Reproduce the lines below verbatim, starting at the first line and ending at the line that contains "tap(482, 16)", with both of those lines included.

[Dataset entries]

▬▬▬▬▬▬▬▬▬▬

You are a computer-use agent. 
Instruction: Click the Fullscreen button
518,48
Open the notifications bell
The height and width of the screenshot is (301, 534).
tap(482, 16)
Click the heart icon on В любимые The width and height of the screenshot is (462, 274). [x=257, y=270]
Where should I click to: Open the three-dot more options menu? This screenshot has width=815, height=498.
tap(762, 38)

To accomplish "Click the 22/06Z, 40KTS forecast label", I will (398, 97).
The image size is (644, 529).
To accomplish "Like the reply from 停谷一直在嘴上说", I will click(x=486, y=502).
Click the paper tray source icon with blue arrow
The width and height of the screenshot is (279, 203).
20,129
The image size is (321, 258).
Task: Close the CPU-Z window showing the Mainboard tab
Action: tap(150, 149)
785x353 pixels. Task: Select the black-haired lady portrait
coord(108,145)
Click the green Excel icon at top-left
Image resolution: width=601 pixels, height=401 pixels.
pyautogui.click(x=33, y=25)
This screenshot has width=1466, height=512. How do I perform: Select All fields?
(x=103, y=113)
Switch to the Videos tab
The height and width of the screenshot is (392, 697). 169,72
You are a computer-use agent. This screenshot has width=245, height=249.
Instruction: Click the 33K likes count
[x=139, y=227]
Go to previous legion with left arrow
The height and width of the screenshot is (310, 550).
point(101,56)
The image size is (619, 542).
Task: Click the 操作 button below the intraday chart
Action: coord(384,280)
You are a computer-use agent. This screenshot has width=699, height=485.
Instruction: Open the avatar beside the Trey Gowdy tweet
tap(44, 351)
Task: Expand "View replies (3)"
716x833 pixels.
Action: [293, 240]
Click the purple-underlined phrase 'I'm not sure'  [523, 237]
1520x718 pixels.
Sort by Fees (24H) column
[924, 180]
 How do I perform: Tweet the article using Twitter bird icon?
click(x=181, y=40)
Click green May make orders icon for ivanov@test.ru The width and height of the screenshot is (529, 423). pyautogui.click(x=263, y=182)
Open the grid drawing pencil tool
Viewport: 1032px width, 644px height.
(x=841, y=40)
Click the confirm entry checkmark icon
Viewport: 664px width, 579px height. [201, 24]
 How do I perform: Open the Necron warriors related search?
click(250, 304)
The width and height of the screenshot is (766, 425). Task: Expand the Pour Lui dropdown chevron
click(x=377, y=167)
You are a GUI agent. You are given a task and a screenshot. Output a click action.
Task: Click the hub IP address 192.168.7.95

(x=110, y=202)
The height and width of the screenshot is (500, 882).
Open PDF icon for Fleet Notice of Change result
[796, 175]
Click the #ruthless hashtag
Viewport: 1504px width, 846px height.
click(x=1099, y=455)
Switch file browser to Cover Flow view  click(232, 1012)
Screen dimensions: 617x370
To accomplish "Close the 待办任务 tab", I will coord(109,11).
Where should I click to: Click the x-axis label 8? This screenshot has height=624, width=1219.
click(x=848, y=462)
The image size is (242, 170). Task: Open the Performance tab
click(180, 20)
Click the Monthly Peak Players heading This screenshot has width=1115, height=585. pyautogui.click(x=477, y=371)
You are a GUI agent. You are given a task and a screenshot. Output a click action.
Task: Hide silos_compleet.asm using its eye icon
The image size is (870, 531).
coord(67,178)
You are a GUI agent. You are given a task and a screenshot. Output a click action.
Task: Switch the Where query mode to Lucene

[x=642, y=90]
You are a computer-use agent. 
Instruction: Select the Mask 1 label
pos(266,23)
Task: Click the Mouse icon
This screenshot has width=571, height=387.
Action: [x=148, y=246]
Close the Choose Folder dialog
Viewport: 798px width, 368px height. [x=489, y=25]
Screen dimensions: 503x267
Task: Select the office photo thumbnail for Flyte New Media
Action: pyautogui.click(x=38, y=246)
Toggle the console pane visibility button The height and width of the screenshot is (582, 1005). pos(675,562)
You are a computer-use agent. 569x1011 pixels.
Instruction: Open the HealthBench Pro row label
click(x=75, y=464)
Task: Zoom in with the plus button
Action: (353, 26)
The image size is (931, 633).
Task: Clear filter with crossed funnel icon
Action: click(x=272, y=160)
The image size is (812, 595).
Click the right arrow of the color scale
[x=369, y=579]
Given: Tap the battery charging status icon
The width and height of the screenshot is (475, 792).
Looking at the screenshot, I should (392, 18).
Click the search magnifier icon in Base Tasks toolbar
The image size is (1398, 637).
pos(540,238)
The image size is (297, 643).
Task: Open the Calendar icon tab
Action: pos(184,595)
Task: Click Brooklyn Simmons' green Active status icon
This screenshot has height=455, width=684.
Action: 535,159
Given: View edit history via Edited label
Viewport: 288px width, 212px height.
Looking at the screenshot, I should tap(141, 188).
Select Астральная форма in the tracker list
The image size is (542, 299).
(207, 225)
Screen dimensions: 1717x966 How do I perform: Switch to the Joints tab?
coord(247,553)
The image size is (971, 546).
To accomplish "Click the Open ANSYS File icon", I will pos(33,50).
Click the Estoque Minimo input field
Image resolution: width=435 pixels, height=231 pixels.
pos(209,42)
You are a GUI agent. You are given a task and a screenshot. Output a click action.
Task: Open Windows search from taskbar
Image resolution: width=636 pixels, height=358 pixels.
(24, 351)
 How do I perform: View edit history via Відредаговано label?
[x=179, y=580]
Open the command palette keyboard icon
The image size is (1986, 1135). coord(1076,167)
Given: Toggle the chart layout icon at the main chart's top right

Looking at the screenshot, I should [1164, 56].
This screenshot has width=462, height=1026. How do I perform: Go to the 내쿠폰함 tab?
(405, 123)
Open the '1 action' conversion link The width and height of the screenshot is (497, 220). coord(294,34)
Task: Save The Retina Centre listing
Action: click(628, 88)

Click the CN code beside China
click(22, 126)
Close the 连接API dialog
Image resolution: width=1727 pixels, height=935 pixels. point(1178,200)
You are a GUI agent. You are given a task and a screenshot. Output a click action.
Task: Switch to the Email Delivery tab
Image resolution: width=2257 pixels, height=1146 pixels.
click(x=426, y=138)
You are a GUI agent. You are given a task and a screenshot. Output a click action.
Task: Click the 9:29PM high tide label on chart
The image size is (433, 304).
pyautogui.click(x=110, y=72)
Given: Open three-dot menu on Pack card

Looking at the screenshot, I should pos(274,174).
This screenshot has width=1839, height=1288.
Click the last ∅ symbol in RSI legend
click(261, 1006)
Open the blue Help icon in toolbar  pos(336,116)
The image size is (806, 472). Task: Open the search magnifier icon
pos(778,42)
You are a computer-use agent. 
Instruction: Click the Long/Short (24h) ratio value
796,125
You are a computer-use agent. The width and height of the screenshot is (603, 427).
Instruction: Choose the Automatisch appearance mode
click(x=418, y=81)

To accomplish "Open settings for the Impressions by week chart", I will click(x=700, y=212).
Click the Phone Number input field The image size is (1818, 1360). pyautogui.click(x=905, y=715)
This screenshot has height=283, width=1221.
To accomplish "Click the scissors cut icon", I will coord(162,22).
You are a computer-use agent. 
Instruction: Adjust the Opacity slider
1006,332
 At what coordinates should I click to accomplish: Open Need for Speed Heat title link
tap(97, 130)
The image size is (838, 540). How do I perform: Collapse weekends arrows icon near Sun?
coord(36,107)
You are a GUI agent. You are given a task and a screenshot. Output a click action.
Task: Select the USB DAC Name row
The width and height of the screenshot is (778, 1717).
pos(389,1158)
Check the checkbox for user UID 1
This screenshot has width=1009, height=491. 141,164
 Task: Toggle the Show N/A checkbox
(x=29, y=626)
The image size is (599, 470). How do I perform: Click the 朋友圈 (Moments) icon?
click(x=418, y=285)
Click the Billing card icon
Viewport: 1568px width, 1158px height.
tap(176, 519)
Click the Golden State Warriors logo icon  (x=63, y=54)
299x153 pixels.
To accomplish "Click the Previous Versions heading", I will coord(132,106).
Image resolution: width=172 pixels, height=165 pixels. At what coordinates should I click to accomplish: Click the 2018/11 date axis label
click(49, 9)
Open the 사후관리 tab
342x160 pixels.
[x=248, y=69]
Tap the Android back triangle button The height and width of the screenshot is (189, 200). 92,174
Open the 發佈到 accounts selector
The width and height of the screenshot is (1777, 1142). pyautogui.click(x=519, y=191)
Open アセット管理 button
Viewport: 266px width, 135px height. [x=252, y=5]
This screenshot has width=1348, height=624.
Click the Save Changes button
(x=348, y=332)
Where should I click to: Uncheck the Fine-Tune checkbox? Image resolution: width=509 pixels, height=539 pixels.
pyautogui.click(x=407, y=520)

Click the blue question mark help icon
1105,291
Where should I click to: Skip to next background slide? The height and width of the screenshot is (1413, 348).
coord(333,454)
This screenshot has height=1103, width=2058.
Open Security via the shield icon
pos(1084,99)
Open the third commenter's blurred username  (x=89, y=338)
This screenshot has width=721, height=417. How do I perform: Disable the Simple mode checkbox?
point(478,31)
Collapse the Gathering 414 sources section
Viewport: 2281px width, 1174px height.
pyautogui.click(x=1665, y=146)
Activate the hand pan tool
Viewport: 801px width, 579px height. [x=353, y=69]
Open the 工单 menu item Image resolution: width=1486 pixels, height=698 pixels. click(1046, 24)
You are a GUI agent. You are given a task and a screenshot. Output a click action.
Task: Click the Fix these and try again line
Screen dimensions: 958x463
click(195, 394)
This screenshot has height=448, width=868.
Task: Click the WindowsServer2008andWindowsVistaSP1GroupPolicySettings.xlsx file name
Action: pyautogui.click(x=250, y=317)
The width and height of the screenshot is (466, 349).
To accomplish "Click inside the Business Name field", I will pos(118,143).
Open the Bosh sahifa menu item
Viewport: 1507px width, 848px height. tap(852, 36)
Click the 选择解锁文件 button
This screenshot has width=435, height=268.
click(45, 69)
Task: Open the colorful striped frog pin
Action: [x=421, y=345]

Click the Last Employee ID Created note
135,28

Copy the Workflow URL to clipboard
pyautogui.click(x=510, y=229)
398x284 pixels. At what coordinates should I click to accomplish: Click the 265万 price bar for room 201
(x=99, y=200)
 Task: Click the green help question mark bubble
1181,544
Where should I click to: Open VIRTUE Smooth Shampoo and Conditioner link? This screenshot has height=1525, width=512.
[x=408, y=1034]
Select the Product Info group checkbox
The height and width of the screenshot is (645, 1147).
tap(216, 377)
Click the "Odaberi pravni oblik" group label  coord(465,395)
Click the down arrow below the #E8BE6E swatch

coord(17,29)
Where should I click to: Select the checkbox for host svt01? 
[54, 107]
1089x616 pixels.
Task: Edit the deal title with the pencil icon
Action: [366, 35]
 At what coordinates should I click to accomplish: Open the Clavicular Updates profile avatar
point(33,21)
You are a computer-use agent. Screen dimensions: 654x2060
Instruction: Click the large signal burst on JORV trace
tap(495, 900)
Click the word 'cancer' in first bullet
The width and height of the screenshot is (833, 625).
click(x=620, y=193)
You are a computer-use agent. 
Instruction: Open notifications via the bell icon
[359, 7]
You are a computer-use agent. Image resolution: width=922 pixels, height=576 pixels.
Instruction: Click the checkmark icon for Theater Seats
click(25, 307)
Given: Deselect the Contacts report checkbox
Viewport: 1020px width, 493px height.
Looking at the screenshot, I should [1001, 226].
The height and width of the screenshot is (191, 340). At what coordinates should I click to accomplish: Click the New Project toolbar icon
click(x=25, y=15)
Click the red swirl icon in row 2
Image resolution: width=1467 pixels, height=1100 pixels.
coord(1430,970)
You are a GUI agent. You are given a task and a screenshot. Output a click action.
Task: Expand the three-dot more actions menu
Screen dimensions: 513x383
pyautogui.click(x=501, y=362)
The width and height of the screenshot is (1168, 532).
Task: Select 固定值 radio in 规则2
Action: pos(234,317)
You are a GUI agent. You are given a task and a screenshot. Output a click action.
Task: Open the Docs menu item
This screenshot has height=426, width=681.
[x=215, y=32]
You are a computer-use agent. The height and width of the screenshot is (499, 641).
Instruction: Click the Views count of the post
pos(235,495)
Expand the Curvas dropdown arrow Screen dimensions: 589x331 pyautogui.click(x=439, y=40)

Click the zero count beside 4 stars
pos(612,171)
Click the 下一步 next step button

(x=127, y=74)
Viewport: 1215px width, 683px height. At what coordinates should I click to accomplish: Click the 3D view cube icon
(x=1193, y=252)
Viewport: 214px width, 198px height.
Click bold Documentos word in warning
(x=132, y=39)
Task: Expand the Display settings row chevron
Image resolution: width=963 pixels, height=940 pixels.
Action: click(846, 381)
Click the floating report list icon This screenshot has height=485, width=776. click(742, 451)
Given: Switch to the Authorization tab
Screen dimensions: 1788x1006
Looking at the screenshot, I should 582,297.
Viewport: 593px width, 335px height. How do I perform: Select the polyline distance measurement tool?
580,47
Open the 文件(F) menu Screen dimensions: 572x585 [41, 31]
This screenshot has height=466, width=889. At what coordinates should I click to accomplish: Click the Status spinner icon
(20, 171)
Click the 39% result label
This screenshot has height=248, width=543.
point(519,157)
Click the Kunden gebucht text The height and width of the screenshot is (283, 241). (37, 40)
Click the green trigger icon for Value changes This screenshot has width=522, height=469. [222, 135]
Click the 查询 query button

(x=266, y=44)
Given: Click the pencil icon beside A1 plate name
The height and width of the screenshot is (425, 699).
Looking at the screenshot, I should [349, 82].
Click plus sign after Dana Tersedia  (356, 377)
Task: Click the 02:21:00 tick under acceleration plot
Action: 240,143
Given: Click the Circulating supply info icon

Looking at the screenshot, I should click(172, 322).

▬▬▬▬▬▬▬▬▬▬

• _Exercise answer_:
You are a computer-use agent. 
Instruction: Click the Fullscreen button
518,48
Open the notifications bell
The height and width of the screenshot is (301, 534).
tap(482, 16)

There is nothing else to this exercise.